Each kernel message can be pre-pended with a tag indicating the importance of the message.
See Debugging by printing -> Log_Levels for more details.
Adding timing information
Sometimes, it is useful to add timing information to the printk values, so you can see when a particular event occurred. The kernel includes an feature for doingthis called printk times.
See the help for CONFIG_PRINTK_TIMES in the file lib/Kconfig.debug for more information on this feature. This option is found on the "Kernel Hacking" menu when configuring the kernel.
The timestamps which are inserted into the printk output consist of seconds and microseconds, as absolute values from the start of machine operation (or from the start of kernel timekeeping).
There is also tool in the kernel source which will convert the timestamp values to relative values (so you can see the interval between events).
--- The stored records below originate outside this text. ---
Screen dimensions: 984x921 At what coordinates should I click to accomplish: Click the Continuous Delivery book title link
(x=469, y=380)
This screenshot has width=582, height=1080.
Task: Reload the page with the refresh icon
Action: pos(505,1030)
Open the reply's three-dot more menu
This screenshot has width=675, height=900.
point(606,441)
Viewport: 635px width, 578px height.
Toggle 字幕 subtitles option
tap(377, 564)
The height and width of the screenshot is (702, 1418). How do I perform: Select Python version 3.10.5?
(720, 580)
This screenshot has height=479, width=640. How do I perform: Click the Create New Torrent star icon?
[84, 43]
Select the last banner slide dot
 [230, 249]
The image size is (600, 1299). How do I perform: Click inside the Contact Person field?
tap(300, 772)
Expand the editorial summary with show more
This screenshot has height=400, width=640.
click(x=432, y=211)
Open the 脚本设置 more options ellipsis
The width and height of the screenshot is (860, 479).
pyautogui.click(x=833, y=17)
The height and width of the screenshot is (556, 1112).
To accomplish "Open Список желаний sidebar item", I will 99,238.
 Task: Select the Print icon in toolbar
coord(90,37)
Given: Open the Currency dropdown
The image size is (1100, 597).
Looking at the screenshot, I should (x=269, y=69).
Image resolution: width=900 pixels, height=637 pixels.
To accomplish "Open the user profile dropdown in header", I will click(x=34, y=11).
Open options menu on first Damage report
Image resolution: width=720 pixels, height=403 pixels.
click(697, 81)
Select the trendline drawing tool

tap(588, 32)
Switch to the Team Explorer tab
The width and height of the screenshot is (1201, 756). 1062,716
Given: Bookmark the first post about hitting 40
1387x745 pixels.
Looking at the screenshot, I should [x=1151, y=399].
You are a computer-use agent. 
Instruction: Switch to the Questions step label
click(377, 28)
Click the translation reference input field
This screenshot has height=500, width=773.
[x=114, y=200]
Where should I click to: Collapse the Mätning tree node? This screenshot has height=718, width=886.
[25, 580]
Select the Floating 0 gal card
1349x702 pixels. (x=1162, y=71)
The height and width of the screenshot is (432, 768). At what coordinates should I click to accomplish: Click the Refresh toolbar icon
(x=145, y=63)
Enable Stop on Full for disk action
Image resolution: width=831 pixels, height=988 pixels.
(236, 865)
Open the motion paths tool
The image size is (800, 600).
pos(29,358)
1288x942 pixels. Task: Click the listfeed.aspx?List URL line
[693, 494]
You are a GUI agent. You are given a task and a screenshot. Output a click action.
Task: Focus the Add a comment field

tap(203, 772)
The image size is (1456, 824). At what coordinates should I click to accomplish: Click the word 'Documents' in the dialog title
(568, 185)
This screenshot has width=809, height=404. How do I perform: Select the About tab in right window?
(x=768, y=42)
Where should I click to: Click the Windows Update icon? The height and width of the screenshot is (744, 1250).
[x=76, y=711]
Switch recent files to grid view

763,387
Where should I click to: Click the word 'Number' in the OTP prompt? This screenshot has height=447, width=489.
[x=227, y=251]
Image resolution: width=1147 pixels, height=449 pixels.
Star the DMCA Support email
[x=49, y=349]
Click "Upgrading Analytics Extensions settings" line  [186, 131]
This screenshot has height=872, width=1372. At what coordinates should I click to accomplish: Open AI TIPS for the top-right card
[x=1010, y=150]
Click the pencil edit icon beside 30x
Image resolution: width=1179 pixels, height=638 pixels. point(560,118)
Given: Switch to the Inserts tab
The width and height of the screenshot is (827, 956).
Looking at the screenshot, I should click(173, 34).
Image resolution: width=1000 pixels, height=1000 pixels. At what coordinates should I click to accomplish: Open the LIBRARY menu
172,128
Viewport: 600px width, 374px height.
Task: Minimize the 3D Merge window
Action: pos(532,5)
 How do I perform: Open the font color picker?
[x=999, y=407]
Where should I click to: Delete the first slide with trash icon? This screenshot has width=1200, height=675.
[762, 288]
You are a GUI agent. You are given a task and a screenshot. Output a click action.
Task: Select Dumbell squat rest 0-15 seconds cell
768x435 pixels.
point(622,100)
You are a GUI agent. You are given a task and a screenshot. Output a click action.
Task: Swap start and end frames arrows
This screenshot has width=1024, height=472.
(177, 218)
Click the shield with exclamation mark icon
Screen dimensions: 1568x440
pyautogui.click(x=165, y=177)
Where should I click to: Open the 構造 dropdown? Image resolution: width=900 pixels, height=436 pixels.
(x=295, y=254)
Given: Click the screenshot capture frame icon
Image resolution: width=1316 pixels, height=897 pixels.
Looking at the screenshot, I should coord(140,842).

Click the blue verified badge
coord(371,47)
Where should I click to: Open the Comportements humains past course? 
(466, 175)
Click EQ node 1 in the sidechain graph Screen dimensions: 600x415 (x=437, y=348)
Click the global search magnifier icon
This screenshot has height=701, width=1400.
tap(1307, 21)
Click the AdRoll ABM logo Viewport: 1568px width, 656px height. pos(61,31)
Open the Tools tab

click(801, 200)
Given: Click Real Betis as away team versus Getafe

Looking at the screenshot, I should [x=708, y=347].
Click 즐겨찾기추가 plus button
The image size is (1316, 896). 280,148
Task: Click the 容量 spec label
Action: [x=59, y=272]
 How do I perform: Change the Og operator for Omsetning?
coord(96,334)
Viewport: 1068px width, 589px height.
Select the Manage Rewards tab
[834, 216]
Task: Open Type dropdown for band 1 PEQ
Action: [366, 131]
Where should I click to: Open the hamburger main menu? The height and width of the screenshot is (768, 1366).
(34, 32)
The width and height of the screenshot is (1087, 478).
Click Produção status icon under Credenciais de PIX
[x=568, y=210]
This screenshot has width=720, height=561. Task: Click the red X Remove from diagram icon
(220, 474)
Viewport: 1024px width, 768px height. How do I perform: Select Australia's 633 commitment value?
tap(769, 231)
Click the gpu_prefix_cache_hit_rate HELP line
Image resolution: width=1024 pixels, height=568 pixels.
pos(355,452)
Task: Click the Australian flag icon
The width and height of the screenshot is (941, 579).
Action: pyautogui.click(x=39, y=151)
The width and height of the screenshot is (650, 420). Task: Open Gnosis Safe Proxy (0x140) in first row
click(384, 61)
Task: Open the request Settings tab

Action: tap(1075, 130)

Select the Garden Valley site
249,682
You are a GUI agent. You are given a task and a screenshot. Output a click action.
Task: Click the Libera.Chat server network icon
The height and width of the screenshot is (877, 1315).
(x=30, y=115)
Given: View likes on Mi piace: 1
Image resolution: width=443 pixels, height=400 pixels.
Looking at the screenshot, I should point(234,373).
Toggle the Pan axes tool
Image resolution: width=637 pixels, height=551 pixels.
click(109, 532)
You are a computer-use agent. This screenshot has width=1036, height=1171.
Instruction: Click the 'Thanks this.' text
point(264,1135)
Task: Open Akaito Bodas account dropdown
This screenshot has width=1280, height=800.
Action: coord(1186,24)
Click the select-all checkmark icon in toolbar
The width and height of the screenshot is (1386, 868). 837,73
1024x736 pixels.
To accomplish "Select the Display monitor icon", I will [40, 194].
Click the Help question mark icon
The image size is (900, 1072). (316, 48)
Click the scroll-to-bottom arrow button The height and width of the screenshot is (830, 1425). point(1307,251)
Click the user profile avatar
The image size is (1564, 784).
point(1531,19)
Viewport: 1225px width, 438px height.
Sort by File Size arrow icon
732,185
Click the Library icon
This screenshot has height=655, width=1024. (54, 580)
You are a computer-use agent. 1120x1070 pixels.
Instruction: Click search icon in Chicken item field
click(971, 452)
This tools is called show_delta and is located in the kernel 'scripts' directory.
See Printk Times for more information.
Viewing log messages
The klogd program will extract messages from the kernel log buffer, and send them to the system log (which winds up in /var/log/messages on most systems). This command runs in the background on most desktop or server systems, and continually transfers messages from the kernel log buffer to the system log.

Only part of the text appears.